* **Data shown**:
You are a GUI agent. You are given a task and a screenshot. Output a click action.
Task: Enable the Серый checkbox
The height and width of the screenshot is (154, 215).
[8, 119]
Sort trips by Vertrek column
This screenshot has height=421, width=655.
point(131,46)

* **What is being asked**:
Transcription of the entire listing, word for word, is required.

* **Your response**:
You are a GUI agent. You are given a task and a screenshot. Output a click action.
Task: Enable the Серый checkbox
The height and width of the screenshot is (154, 215).
[8, 119]
Sort trips by Vertrek column
This screenshot has height=421, width=655.
point(131,46)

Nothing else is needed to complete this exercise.